STATED TASK:
Format everything from the line containing "Return to 母港 home port button" down to the end of the data as a JSON list of strings, one string per line, leaving out blank lines.

INPUT RECORDS:
━━━━━━━━━━━━━━━━━━━━━━━━━━━━━━

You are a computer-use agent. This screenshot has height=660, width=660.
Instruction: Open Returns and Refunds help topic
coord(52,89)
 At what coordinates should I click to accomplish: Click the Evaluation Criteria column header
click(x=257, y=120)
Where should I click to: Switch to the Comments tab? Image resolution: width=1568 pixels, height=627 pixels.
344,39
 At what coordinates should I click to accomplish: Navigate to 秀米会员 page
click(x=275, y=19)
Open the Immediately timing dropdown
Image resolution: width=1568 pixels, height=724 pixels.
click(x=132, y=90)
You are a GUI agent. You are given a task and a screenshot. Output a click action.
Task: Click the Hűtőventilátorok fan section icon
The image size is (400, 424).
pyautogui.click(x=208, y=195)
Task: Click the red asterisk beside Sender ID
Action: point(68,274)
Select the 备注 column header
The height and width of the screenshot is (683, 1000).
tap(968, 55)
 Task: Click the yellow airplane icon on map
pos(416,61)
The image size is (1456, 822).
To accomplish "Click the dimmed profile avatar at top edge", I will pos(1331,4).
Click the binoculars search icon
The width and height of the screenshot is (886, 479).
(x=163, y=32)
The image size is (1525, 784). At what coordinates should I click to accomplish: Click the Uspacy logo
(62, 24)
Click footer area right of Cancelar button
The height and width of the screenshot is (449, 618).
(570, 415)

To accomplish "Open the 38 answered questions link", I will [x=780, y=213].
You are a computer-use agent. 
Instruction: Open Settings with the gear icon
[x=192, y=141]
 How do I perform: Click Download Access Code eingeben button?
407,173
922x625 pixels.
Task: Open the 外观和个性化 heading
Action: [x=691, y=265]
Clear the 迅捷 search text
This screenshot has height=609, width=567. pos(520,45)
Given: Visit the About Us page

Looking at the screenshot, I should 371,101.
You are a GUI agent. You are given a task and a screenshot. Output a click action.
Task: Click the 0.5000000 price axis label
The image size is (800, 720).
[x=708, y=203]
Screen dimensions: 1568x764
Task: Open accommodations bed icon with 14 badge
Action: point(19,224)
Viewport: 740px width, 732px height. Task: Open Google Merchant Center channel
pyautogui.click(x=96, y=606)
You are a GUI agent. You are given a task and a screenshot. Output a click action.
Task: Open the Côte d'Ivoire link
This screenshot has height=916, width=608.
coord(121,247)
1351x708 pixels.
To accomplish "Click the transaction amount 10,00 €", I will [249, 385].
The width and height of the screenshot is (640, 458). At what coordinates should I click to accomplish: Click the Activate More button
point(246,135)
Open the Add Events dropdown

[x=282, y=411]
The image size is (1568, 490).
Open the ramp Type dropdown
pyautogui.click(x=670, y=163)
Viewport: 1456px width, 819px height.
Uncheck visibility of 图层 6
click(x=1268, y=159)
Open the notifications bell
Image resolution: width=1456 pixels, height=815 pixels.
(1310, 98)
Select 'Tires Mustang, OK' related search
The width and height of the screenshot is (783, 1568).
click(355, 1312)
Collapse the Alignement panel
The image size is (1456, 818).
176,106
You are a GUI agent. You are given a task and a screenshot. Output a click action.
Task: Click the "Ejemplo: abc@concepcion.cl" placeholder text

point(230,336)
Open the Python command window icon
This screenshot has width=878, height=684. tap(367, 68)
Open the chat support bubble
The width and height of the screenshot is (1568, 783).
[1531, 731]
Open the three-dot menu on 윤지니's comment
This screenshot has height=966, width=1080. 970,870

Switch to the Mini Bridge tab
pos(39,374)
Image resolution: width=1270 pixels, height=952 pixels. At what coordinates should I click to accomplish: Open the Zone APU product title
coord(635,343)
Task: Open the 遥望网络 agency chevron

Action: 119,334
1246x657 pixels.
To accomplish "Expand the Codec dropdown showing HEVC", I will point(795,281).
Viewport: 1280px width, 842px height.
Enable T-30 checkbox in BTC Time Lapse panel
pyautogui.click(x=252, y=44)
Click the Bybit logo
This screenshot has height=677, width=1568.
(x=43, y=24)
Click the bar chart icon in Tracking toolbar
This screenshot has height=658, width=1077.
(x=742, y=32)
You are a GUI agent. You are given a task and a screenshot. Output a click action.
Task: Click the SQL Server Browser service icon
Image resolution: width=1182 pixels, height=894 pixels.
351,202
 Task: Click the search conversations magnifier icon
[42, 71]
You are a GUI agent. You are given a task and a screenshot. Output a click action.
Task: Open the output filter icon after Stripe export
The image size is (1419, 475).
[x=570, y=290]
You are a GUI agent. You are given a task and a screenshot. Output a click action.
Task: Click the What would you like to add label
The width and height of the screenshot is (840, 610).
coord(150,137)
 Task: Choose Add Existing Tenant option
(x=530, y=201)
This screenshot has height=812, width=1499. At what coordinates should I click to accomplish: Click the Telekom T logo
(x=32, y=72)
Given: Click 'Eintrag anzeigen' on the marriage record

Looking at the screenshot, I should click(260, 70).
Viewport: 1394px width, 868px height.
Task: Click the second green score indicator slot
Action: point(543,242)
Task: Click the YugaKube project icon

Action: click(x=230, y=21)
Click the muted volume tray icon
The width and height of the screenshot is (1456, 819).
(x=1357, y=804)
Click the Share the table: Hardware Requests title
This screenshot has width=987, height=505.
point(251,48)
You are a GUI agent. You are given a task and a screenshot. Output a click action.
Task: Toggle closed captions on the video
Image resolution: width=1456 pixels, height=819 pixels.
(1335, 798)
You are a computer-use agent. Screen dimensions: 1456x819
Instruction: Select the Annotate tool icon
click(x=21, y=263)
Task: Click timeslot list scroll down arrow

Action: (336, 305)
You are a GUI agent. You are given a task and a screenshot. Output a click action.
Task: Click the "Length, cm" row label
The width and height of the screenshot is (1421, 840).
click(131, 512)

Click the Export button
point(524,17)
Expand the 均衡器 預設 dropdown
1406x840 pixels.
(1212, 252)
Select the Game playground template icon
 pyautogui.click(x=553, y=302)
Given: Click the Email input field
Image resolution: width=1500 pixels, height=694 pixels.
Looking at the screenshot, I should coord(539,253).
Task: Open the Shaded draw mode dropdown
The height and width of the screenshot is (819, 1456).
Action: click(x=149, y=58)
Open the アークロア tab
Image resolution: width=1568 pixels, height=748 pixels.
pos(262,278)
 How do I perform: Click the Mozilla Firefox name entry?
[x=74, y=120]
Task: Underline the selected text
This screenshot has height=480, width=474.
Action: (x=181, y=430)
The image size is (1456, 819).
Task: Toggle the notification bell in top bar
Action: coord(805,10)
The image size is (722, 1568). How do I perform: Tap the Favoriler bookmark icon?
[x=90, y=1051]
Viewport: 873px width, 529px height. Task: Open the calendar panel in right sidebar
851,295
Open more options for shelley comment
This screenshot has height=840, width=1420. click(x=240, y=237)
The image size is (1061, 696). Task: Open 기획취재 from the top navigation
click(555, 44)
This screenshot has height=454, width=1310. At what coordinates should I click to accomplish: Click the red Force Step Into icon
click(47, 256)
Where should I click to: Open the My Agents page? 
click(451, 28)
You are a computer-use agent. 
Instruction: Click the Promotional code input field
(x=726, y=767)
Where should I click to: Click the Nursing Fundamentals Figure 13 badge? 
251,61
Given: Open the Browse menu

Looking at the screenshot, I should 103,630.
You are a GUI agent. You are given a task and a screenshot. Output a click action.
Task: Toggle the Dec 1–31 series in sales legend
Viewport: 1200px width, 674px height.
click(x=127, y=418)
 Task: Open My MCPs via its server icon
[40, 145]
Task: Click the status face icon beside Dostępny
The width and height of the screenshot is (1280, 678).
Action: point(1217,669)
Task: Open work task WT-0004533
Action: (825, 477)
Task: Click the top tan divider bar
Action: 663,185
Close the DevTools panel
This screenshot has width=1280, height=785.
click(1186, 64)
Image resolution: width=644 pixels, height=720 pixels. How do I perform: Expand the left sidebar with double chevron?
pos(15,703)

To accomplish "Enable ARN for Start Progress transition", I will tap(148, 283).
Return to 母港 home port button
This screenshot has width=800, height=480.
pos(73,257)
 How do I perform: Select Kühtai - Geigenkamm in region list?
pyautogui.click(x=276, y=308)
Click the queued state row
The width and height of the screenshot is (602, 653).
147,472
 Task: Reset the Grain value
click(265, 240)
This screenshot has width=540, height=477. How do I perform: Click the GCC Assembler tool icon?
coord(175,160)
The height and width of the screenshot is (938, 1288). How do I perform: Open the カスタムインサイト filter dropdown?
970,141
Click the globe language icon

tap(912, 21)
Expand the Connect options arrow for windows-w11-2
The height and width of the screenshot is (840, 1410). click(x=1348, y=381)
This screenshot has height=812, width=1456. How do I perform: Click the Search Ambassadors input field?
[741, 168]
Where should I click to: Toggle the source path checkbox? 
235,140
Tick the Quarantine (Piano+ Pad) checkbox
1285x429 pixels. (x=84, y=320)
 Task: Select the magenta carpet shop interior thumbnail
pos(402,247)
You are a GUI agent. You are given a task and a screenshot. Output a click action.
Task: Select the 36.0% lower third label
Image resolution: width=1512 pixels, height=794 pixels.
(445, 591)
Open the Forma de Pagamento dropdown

━━━━━━━━━━━━━━━━━━━━━━━━━━━━━━

EXERCISE OUTPUT:
[
  "Return to 母港 home port button",
  "This screenshot has width=800, height=480.",
  "pos(73,257)",
  " How do I perform: Select Kühtai - Geigenkamm in region list?",
  "pyautogui.click(x=276, y=308)",
  "Click the queued state row",
  "The width and height of the screenshot is (602, 653).",
  "147,472",
  " Task: Reset the Grain value",
  "click(265, 240)",
  "This screenshot has width=540, height=477. How do I perform: Click the GCC Assembler tool icon?",
  "coord(175,160)",
  "The height and width of the screenshot is (938, 1288). How do I perform: Open the カスタムインサイト filter dropdown?",
  "970,141",
  "Click the globe language icon",
  "tap(912, 21)",
  "Expand the Connect options arrow for windows-w11-2",
  "The height and width of the screenshot is (840, 1410). click(x=1348, y=381)",
  "This screenshot has height=812, width=1456. How do I perform: Click the Search Ambassadors input field?",
  "[741, 168]",
  "Where should I click to: Toggle the source path checkbox? ",
  "235,140",
  "Tick the Quarantine (Piano+ Pad) checkbox",
  "1285x429 pixels. (x=84, y=320)",
  " Task: Select the magenta carpet shop interior thumbnail",
  "pos(402,247)",
  "You are a GUI agent. You are given a task and a screenshot. Output a click action.",
  "Task: Select the 36.0% lower third label",
  "Image resolution: width=1512 pixels, height=794 pixels.",
  "(445, 591)",
  "Open the Forma de Pagamento dropdown"
]